I don’t know whether Josh was a “soft white boy” or overwhelmed by inner demons (perhaps both), but Nayeri’s reduction of him to type rather than person shocked me in its heartlessness.
Referring, in an author’s note at the end, to what reads like quite an indiscreet account of a tragedy, she says: “I have kept my language true to particular times and places, and tried not to sanitise thoughts or language after the fact.” No doubt, but such truth-telling, apparently devoid of tact or compassion, is not necessarily the virtue she takes it to be.
But her book is mostly an elegant telling of truth to power. The verb in the title is key: not who is believed, but who gets believed, as if to suggest that officialdom – be it the Home Office immigration controls, the police or the courts – systematically discounts the believability of the most vulnerable. For those who can’t afford savvy attorneys who know how to beat these systems, or who can’t narrate their sufferings to order, Nayeri suggests, justice and compassion are rarely attainable.
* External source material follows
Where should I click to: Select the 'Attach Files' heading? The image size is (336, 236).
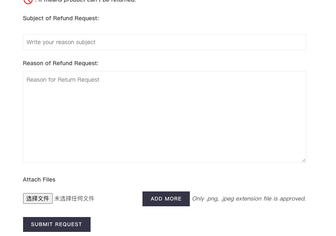(39, 179)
Her book is published at a poignant moment. Our prime minister wants to exclude asylum seekers for ever if they arrive in small boats. As if how they got here rather than the suffering that drove them to undertake such desperate journeys is of decisive importance. As if Britain has become so heartless that we don’t want even to hear about, still less believe in, those who come to our shores in the greatest distress. At best, Nayeri’s book is an eloquent rebuke to that heartlessness.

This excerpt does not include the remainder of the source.